Slides were deparaffinized, rehydrated and antigen retrieval was performed using SignalStain® Citrate Unmasking Solution (CST #14746). Slides were incubated with freshly prepared 3% H₂O₂ for 10min, washed twice with ddH₂O, once with TBST, blocked in TBST/5% normal goat serum at R.T. for 1 hour. After incubating with anti-mouse-EGFR antibody (CST #71655) diluted in TBST/5% goat serum overnight at 4°C, the slides were washed 3 x TBST and incubated with goat-anti-rabbit-biotin secondary antibody at R.T. for 30min. Color development was carried out following instruction (Vectastain Elite ABC HRP Kit). Slides were counterstained hematoxylin (#14166), dehydrated and mounted.

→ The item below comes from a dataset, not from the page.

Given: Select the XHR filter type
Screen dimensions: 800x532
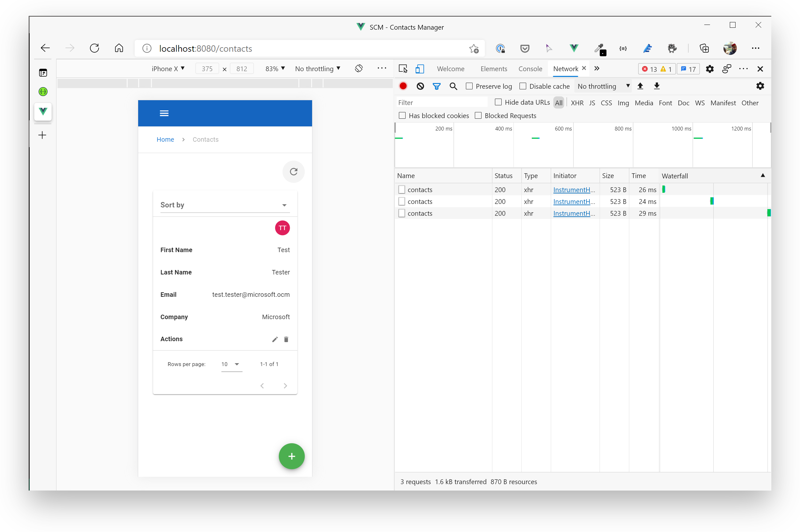Looking at the screenshot, I should (x=577, y=103).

Phosphoinositide measurements:

as previously reported (73). Briefly, cells were labeled for 48 hours in inositol-free DMEM with glutamine, 10% dialyzed FBS, and 20 mCi/mL ³H myo-inositol. At the indicated times, cells were washed and harvested by scraping in 1.5 mL ice-cold aqueous solution (1M HCl, 5 mM Tetrabutylammonium bisulfate, 25 mM EDTA) before adding 2 mL of MeOH and 4mL of CHCl3, vortexed and centrifuged. The aqueous layer was extracted 3 times using theoretical lower reagent (CHCl3:MeOH:aqueous solution in 8:4:3 v/v), and organic phase was collected and dried, deacylated at 55 degrees for 1 hour and dried. To the dried vials, 1 mL of theoretical upper and 1.5 mL of theoretical lower were added, vortexed, centrifuged and the aqueous phase was collected and dried. Samples were resuspended in 150 uL Buffer A (1mM EDTA), injected in anion-exchange HPLC using Partisphere SAX column and eluted with Buffer B (1mM EDTA, 1M NaH₂PO₄), detected using an on-line continuous flow scintillation detector (detailed gradient is provided in the supplementary methods).

Significance.

Inactivation of the lipid phosphatase INPP4B is frequent in triple negative breast cancer. Using a genetically engineered mouse model, we show that INPP4B functions as a tumor suppressor in TNBC. INPP4B regulates receptor tyrosine kinase trafficking and degradation, such that loss of INPP4B prolongs both PI3K and ERK activation.